There are those that judge the quality of life I have. “Oh that poor man for losing his vision at so young an age.” Please my physical disability my blindness is so much less of a disability than ignorance, intolerance, and stupidity. I’m sorry I’m not the disabled one. Those who would judge my life accomplishments and contributions as lessor are the ones who are lessor than I. Harsh, well yes, if you think I’m lessor because you couldn’t live a life with my disability, or you think people with disability shouldn’t live, I think your trash. I’m on the front end of the curve of contribution and life impact, disability included thank you very much.
It will take me a long time to forgive those that lied to me about my disability and the impacts that those lies have had on my life an the lives of my children. I can understand my children feeling the same about the lies I’ve told them in the past. For not being open about my disability. I hope my children don’t decide I lied about my passion for them and my love for them. I hope it doesn’t take my children as long to forgive me and consider including me in their life again. I’m prepared however for never seeing them again as I’m not prepared to let those in that have lied to me. So how can I expect my children to be more forgiving to me.
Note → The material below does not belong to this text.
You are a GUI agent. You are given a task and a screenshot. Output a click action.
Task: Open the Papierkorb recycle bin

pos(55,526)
Ultimately the questions of propagation when you have a genetic disorder are daunting requiring love intelligence patience spirituality and faith. Faith that each of us no matter has a purpose and a right to live and be alive. Emphatically this has been the hardest thing for me has a person has ever had to deal with. I almost jumped off a building because in grade 10 my social studies teacher introduced the subject of eugenics and genetic engineering to the class. I wasn’t ready for the implications of the curriculum. I almost didn’t survive as a person. That single series of classes based on eugenics and genetic engineering, that incident has been so impactful on my thinking about: genetics, disability, my disability, myself and my children. It has taken me over half of my life to come to terms with it all. What conclusions I have come to are:

  • You have a right a purpose to be here, to live.
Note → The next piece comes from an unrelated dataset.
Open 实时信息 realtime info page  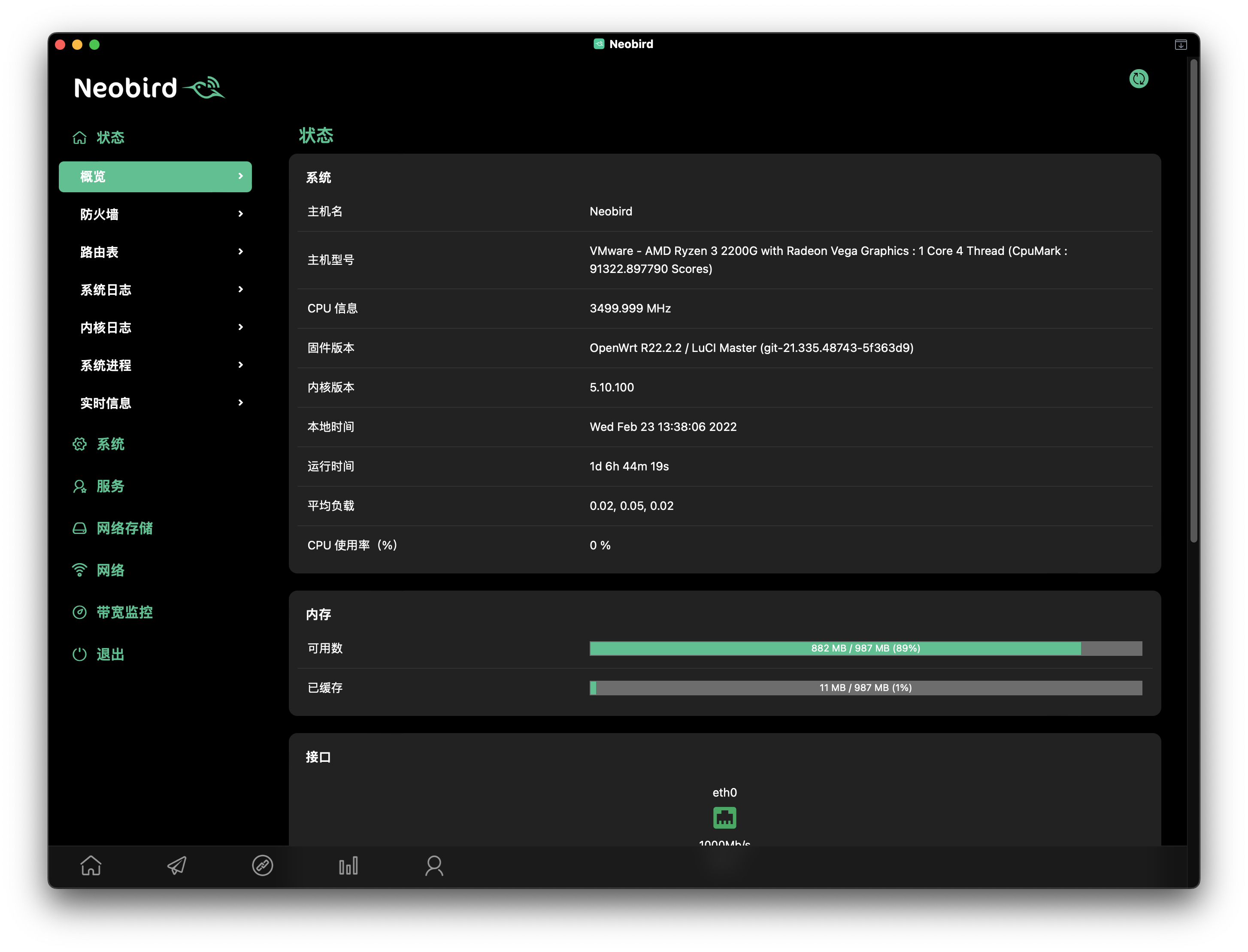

  • As a person you own the choices you make.
  • Be honest open about them, live with integrity.
  • Don’t settle.
  • It’s really O.K. to decide not to have children, society isn’t terribly supportive but that’s societies problem.
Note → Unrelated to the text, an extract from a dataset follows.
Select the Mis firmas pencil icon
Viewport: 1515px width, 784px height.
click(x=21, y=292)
  • It’s really O.K. to decide to have children.
  • Have faith, you never really know what you’re going to get; big or little, disabled or not.
  • Don’t lie to your children about the genetics and issue they may encounter.
  • Don’t lie about the impacts of the genetic disorder

I still love people. I still want 10 children. I still love all of my children and all of the children my life has touched. There are many of you that I’d love to hug again or have in my life on a daily or regular basis. I have no parenting advice other than being lowing open and honest. I think people with disabilities genetic or otherwise invisible disability or visible disability should be parents, if they choose to be.